* _EXERCISE BRIEF_: What is needed is the run of lines from the one with "This screenshot has width=1024, height=671." through the close of the data, set down exactly.

* _DATA FOR REVIEW_:
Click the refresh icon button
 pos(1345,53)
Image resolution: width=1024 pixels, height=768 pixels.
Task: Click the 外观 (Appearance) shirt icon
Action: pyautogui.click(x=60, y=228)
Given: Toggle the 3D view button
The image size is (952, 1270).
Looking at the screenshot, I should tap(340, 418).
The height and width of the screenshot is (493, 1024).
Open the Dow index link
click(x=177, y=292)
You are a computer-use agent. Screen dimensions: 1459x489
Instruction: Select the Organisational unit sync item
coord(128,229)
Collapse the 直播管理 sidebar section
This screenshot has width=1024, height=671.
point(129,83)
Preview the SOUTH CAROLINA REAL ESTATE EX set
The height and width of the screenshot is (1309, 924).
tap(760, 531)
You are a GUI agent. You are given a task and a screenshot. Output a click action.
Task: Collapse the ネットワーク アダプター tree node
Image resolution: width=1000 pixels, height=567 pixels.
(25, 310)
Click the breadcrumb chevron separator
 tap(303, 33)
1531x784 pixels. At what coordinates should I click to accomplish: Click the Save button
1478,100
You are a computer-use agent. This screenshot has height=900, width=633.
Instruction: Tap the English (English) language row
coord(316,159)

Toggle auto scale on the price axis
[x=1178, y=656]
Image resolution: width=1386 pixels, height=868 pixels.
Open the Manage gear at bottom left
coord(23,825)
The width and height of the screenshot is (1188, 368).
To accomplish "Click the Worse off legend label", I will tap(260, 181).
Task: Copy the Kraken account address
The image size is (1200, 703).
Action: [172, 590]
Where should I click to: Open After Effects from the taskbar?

* _EXERCISE RESULT_:
This screenshot has width=1024, height=671.
point(129,83)
Preview the SOUTH CAROLINA REAL ESTATE EX set
The height and width of the screenshot is (1309, 924).
tap(760, 531)
You are a GUI agent. You are given a task and a screenshot. Output a click action.
Task: Collapse the ネットワーク アダプター tree node
Image resolution: width=1000 pixels, height=567 pixels.
(25, 310)
Click the breadcrumb chevron separator
 tap(303, 33)
1531x784 pixels. At what coordinates should I click to accomplish: Click the Save button
1478,100
You are a computer-use agent. This screenshot has height=900, width=633.
Instruction: Tap the English (English) language row
coord(316,159)

Toggle auto scale on the price axis
[x=1178, y=656]
Image resolution: width=1386 pixels, height=868 pixels.
Open the Manage gear at bottom left
coord(23,825)
The width and height of the screenshot is (1188, 368).
To accomplish "Click the Worse off legend label", I will tap(260, 181).
Task: Copy the Kraken account address
The image size is (1200, 703).
Action: [172, 590]
Where should I click to: Open After Effects from the taskbar?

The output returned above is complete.